Tuttavia, non vi abbiamo mai dato eccessivo peso e abbiamo sempre guardato avanti con serenità, consapevoli che in politica, soprattutto alla luce di uno scenario di scontri ideali e programmatici, diventa sfocato se non addirittura impercettibile il limite tra diritto di critica politica, diritto alla libertà di opinione ed espressione del proprio pensiero e il diritto all'onore e alla reputazione.

Il fatto che, però, questi toni non si siano placati dopo diverso tempo, mi spinge a rivolgere questo invito in primis a me e ai miei amici, al fine di distendere gli animi.

Pertanto, occorre da un lato evitare che gli attacchi possano essere interpretati come diretti e personali, e dall’altro, dare il giusto spazio alle critiche e all’opposizione (anche mediatica), senza necessità di strumentalizzare ed esercitare sterile e gratuito vittimismo.

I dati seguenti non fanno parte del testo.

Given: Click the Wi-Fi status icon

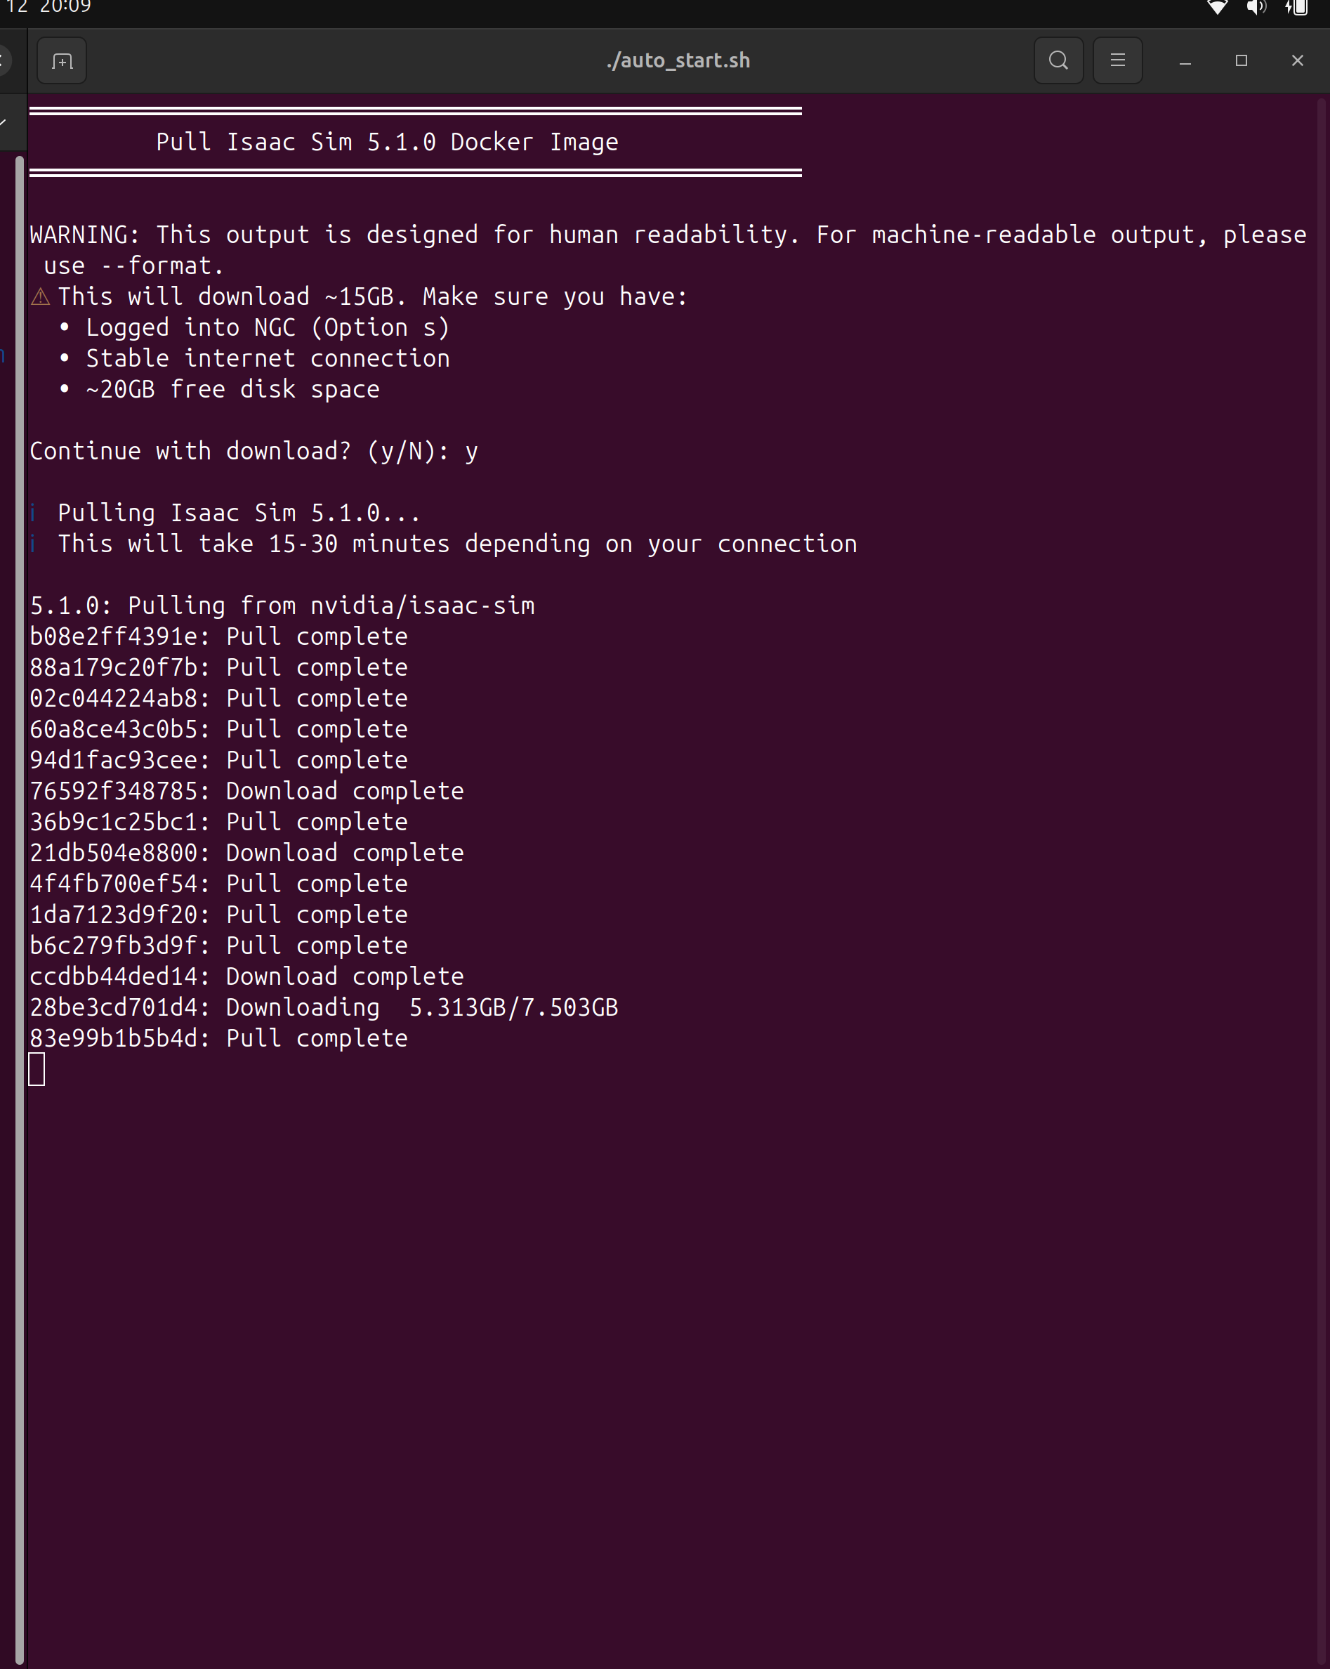Looking at the screenshot, I should tap(1217, 8).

Noi uomini che abbiamo scelto di rappresentare i cittadini, non dobbiamo permettere che la nostra comunità si allontani da quello per cui ci ha legittimati.

Gli strumenti giudiziari non possono che inasprire il confronto tra maggioranza e opposizione creando un terreno ostile al dialogo e alla leale cooperazione tra Amministrazione, opposizione e tutti i cittadini.

Senza considerare che, gli attacchi mediatici violenti da parte di alcuni cittadini e le reazioni fondamentaliste che ne derivano possono costituire un precedente anomalo se non addirittura pericoloso.        

Per tali ragioni, sarebbe bene lasciare da parte il clima teso della campagna elettorale in favore di un rasserenamento, attraverso cui poter lavorare per Acquaviva e per gli Acquavivesi in maniera più proficua.

Un atteggiamento diverso da parte di tutti quanti noi sarebbe auspicabile. Cerchiamo perciò di abbassare i toni: lo scontro non porta nessun vantaggio.